Did it help that the event was actually promoted with lies? Did it help that they had emo bands playing that made me want to kill myself and the screaming girls who bounced in front of the stage? Did it help that the playable stuff was mostly games that had been released last year? No, none of that helped. Not at all.
This event, if I can call it that, was depressing and you can read the full, miserable report after the jump.
After turning up and registering for another laminated press pass for my collection, we navigated our way to the first port of call which was, for some reason, completely unrelated to videogames. We made badges in front of a Batman costume. I have no idea why we did this, but Wardrox and Phoenix Blood decided to make "I hate Jim Sterling" badges because they are so edgy and cool. Seriously, I wish I was just like them.
After wandering down a very thin corridor, we saw a secret, boxed off area for Far Cry 2, which we skipped for the time being so that we could go and be disappointed by the Final Fantasy toys for sale. I love a good bit of merchandising, but this was more of a car boot sale operation than an actual attempt to sell cool things. You could literally buy one of about six FF figures, or some Halo stuff. That was it. Maybe they'd sold out of good trinkets by Sunday, but somehow I doubt they ever had anything of worth.
Eventually, we stumbled upon some actual videogames, only to come to the grim realization that there was nothing exclusive or interesting. Far from what was advertised, there was no Ninja Gaiden 2, there was no Prototype, no Force Unleashed. There was just row after row of console with games that had already been released. Why, exactly, did I end up playing Halo 3 with Wardrox? I've already PLAYED Halo 3 with Wardrox -- AT HOME WHERE I'M NOT SURROUNDED BY NERDS AND BASTARDS!
While I'm at it, I want to talk about the level of swag that was there as well. We can ignore the copy of Ice Age and the Spooks book and cut right to the Turok survival pack. Now, I haven't open my Turok survival pack.
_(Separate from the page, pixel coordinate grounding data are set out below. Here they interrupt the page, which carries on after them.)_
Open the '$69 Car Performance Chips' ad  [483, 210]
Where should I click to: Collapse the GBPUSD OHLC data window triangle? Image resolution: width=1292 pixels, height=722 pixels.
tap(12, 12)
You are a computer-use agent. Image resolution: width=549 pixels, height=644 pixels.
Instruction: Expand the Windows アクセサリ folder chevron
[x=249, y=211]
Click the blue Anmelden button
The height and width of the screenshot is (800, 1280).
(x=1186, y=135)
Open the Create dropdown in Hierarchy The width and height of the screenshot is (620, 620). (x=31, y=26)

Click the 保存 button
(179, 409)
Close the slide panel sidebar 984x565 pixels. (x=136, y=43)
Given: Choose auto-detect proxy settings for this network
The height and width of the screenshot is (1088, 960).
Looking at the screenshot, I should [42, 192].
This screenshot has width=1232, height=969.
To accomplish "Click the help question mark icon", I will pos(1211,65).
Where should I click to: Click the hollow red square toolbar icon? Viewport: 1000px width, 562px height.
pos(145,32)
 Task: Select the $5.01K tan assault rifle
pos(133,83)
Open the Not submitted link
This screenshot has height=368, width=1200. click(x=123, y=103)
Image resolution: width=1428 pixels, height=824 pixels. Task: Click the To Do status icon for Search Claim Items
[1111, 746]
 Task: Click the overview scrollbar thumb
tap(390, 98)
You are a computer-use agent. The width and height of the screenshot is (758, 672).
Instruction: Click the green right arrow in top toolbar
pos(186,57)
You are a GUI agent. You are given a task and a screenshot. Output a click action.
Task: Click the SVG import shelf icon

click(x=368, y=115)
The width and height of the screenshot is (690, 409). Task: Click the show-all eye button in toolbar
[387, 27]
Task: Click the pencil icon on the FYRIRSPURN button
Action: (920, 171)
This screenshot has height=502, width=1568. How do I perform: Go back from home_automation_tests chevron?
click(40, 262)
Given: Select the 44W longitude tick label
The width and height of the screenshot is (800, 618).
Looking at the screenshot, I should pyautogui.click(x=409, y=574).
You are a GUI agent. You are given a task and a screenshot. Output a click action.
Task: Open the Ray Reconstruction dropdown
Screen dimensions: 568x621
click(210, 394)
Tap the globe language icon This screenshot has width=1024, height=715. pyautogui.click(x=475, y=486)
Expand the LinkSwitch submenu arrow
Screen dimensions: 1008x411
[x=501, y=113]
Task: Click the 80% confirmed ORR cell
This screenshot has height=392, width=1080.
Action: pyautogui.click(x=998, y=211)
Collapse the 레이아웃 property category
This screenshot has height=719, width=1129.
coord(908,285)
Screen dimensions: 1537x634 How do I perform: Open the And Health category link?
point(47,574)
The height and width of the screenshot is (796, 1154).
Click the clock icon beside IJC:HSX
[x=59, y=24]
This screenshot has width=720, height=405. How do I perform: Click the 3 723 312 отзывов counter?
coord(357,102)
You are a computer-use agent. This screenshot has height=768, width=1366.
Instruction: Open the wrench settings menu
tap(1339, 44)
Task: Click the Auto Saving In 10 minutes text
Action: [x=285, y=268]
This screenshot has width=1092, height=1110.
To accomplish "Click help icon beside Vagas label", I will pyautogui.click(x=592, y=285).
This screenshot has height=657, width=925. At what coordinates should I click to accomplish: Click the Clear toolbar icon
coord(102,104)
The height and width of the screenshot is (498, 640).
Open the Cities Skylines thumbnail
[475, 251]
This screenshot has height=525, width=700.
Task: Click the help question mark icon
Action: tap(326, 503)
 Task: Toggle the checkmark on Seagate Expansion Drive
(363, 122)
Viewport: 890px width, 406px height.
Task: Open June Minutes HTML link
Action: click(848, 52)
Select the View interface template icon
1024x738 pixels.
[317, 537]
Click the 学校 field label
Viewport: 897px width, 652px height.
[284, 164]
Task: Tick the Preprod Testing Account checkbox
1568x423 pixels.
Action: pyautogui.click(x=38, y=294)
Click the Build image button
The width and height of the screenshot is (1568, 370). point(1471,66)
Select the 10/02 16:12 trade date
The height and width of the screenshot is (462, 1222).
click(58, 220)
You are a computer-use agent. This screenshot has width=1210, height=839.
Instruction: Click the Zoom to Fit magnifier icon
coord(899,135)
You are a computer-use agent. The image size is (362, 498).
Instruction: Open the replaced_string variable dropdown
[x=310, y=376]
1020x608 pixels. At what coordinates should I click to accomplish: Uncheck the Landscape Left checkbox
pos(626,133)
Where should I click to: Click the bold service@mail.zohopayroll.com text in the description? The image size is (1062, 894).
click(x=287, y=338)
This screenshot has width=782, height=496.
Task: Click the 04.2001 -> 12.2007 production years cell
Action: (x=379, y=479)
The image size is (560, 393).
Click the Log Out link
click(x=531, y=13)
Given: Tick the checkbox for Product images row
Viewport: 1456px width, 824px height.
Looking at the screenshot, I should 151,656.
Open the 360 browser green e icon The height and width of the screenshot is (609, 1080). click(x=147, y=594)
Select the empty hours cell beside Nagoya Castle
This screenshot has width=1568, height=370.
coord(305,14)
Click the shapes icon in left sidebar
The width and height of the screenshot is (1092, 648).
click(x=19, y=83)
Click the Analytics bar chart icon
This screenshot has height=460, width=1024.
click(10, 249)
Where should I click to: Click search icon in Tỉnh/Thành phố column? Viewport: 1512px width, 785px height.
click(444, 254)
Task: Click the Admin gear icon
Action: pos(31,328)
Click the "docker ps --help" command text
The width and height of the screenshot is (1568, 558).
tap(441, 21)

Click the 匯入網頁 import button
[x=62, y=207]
What to know why? It's because I know what's in there and I don't want to have to deal with it. There's stuff in there I wouldn't give to a dog, let alone use myself. It's a bag, essentially, full of army surplus crap. There is steak and peas in that bag ... all mushed up together ... at a videogame event. The header image for this post? That came out of a videogame-themed bag!
I never got my promised review copy of Turok, so I only played the demo. Even so, I can in no way believe that Turok, during the course of the game, even once opened a green foil bag of crap, munched on some cold steak mush and twirled a glowstick around his head -- THAT IS WHAT THE BAG WOULD LEAD YOU TO BELIEVE!
There was also a black stringy thing in there. We didn't know what it was. Wardrox tried eating it. It was not nice ... or edible.
Entering the main room of the event was the point at which the grim reality of the day dawned upon us. This is where the stuff Play had promoted was going on, and we felt betrayed. Play.com promised we could "see and play" games that included Ninja Gaiden 2, Prototype, Force Unleashed, LittleBigPlanet, and many other things. I saw nothing that I wouldn't see by hitting up Game Trailers. Prototype? Just a trailer on a high screen. Ghostbusters? Just a trailer on a high screen. Force Unleashed? Just a poster -- A POSTER!
The only noteworthy things on offer were Sega Superstars Tennis and Haze, and frankly, I wasn't about to endure the emo warblings of the floppy haired band that was performing in order to wait the possible half hour to get onto the one or two units playing them.
To the event's credit, there was at least a pretty cool Far Cry 2 walkthrough with the development team. At least, it would have been cool, except for the fact that the screen flickered halfway through and they had to reset the PC. The game's designer said we could sit and wait until they get it sorted out, before the producer came out and corrected him by basically stating "Actually, can you go? We have 200 more people waiting." Nice. Very nice indeed. We did get a little bit of news though, so I can claim I worked a tiny amount.
That was pretty much the last straw for a number of us. Some community members stayed on to represent Destructoid in Rock Band, but the rest of us limped home -- cold, bitter and cursing the UK games industry.
All in all, an absolute wash-out and the final nail in the coffin for me when it comes to these rather pathetic attempts at putting on a games show in Britain. It never works. Nobody cares enough to put in the effort and no amount of C-list celebrities will brighten the day. The best we have is the London Expo of a year and even that's not very good. That's the last time I go to London for one of these things. Next time, I'm staying home -- where I can play the exact same games in comfort, rather than give myself foot blisters and spend hours on sweaty underground trains for the privelage.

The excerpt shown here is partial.